Exploring the causal effect of placental physiology in susceptibility to mental and addictive disorders: a Mendelian randomization study

Abstract

Background: Epidemiological studies have linked low birth weight to psychiatric disorders, including substance use disorders. Genomic analyses suggest a role of placental physiology on psychiatric risk. We investigated whether this association is causally related to impaired trophoblast function.

Methods: We conducted a two-sample summary-data Mendelian randomization study using as instrumental variables those genetic variants strongly associated with birth weight, whose effect is exerted through the fetal genome, and are located near genes with differential expression in trophoblasts. Eight psychiatric and substance use disorders with >10,000 samples were included as outcomes. The inverse variance weighted method was used as the main analysis and several sensitivity analyses were performed for those significant results.

Results: The inverse variance weighted estimate, based on 14 instrumental variables, revealed an association, after correction for multiple tests, between birth weight and broadly defined depression (β = -0.165, 95% CI = -0.282 to -0.047, P = 0.0059). Sensitivity analyses revealed the absence of heterogeneity in the effect of instrumental variables, confirmed by leave-one-out analysis, MR_Egger intercept, and MR_PRESSO. The effect was consistent using robust methods. Reverse causality was not detected. The effect was specifically linked to genetic variants near genes involved in trophoblast physiology instead of genes with fetal effect on birth weight or involved in placenta development.

Conclusion: Impaired trophoblast functioning, probably leading to reduced fetal brain oxygen and nutrient supply, is causally related to broadly defined depression. Considering the therapeutic potential of some agents to treat fetal growth restriction, further research on the effect of trophoblast physiology on mental disorders may have future implications in prevention.

Keywords: Mendelian randomization; birth weight; depression; fetal neurodevelopment; mental disorders; placental physiology; psychiatric genetics; trophoblast invasion.

Figure 1

Directed acyclic graph illustrating our Mendelian randomization approach. Gray arrows correspond to the IV assumptions. Green arrow indicates the causal effect of interest. By selecting as IVs SNPs with specific characteristics, we avoid dynastic effects (dashed black arrows), as it is improbable that SNPs accomplishing these characteristics act on the outcome via parents’ phenotype.

Figure 2

Flow chart of the study.

Figure 3

Forest plot of the main results of the Mendelian randomization (MR) analysis. (A) Results of the MR analysis using the different psychiatric disorders as outcome.

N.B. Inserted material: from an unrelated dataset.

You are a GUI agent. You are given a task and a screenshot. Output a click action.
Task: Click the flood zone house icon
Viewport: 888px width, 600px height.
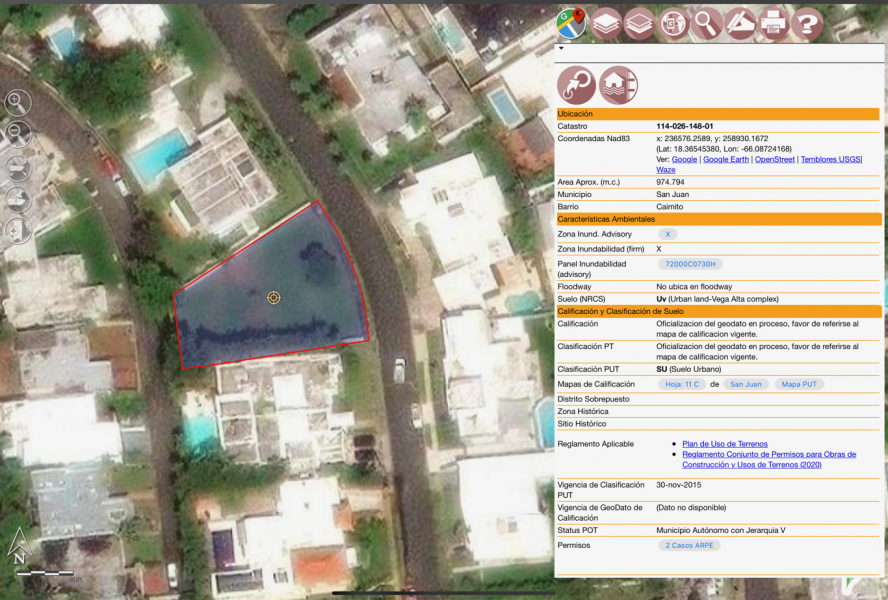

The size of each square is proportional to the effective sample size of each GWAS ( Supplementary Table S2 ). (B) Results of the MR analysis in which independent SNPs significantly associated with each of the psychiatric disorders were taken as IVs to assess their effect on birth weight, evaluating the inverse causality hypothesis. In case of just one IV, the Wald ratio test is shown. The other results are based on the IVW method.

Figure 4

Leave-one-out sensitivity analysis for depression as outcome. The y-axis indicates the SNP that is removed in each analysis. The x-axis shows the beta (dot) and 95% CI (line) for each analysis.

Figure 5

Scatter plot showing the beta effects of SNPs on exposure (birthweight) and outcome (depression). The estimates are represented as dots, with 95% CI represented by horizontal and vertical lines, respectively. The slope of each colored line corresponds to the estimated causal effect by each MR method.

Figure 6

Results of the MR analysis based on subsets of IVs according to trophoblast cell type.